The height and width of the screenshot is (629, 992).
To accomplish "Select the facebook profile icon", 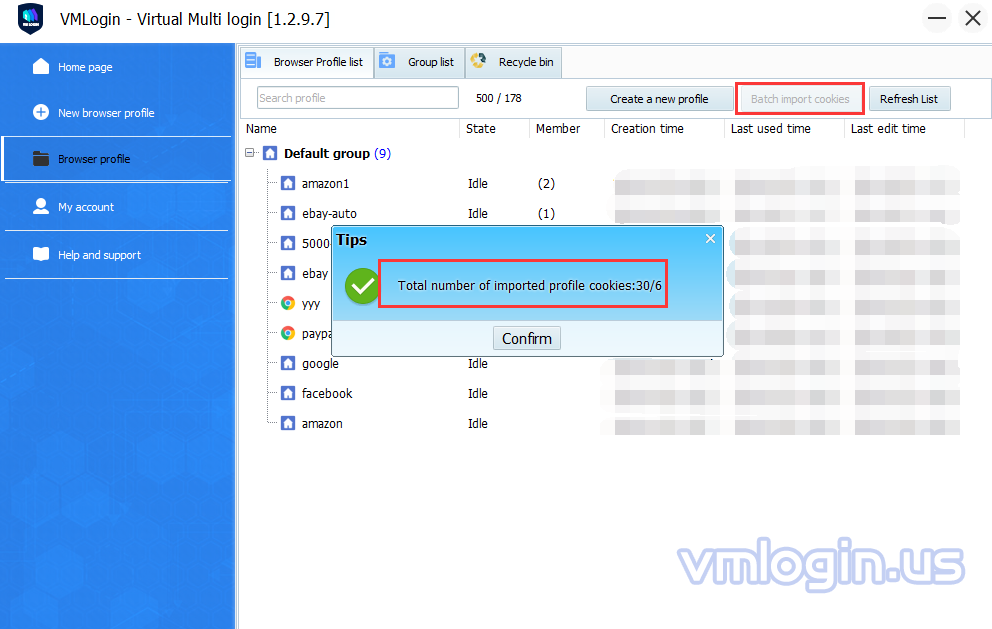I will 288,394.
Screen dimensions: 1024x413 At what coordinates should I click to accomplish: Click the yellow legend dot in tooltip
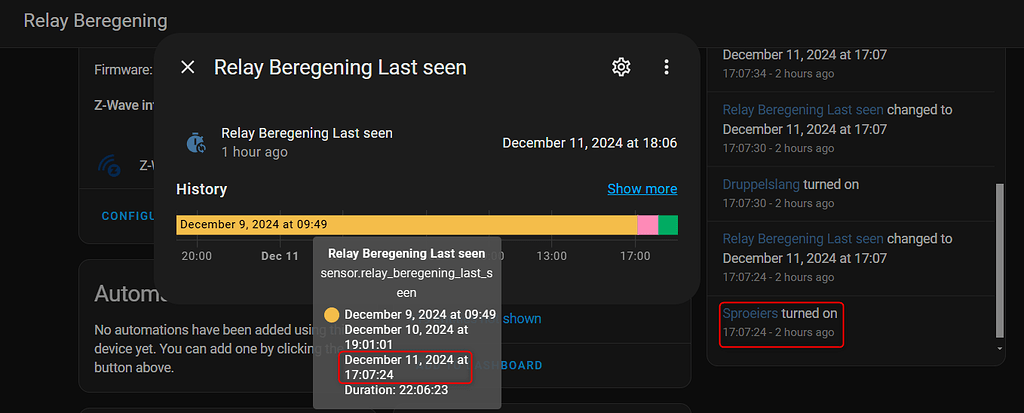[x=331, y=314]
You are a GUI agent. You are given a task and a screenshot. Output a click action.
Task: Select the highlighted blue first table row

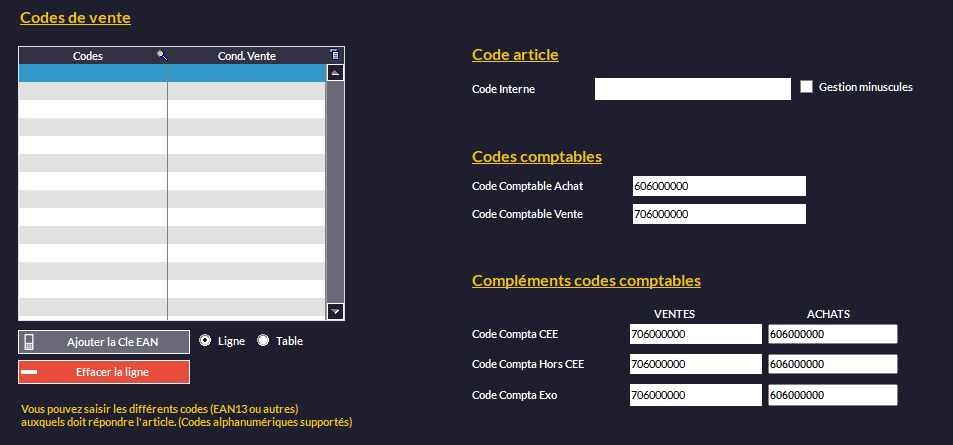[x=172, y=73]
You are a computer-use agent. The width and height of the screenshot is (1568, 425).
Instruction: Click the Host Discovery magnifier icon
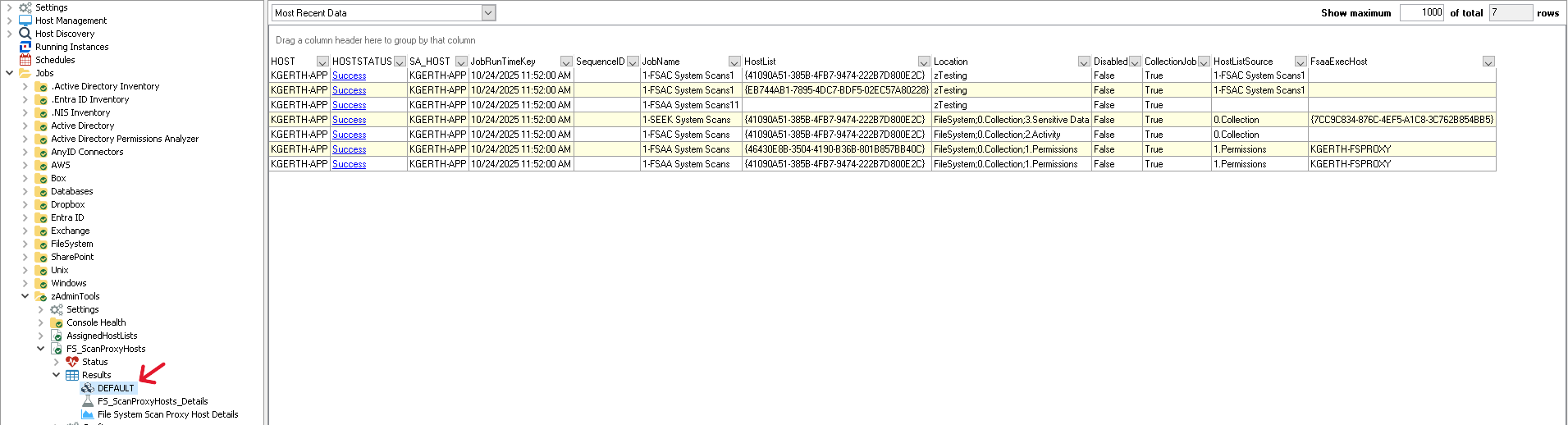click(x=25, y=34)
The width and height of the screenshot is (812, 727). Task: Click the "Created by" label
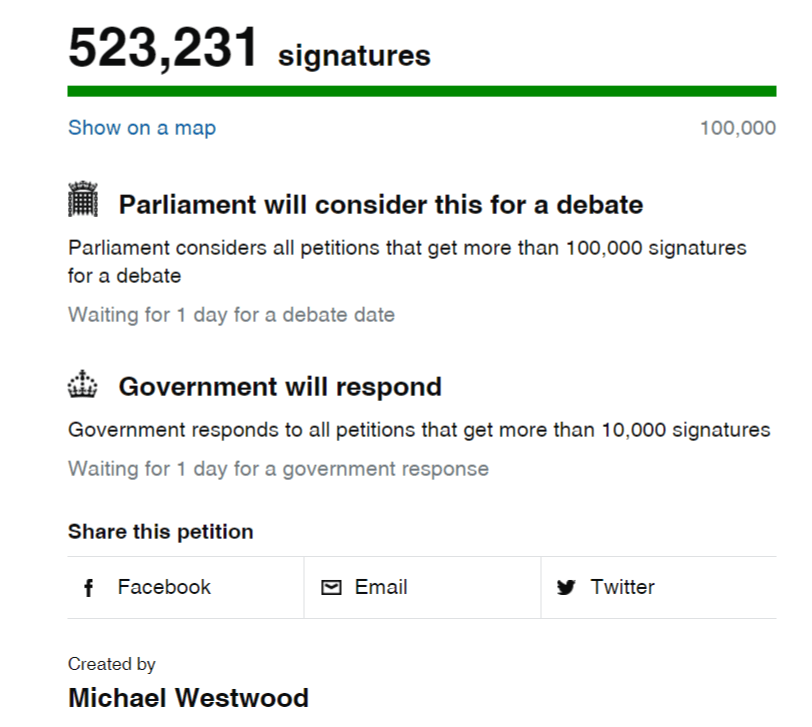coord(112,664)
........
*YOUR TASK*: None of the pictures belong in the result. Print exactly the lines from the one containing "You are a GUI" through the final line of the entries.

*YOUR SOLUTION*:
You are a GUI agent. You are given a task and a screenshot. Output a click action.
Task: Select the highlighted blue first table row

[x=172, y=73]
You are a computer-use agent. The width and height of the screenshot is (1568, 425).
Instruction: Click the Host Discovery magnifier icon
click(x=25, y=34)
The width and height of the screenshot is (812, 727). Task: Click the "Created by" label
coord(112,664)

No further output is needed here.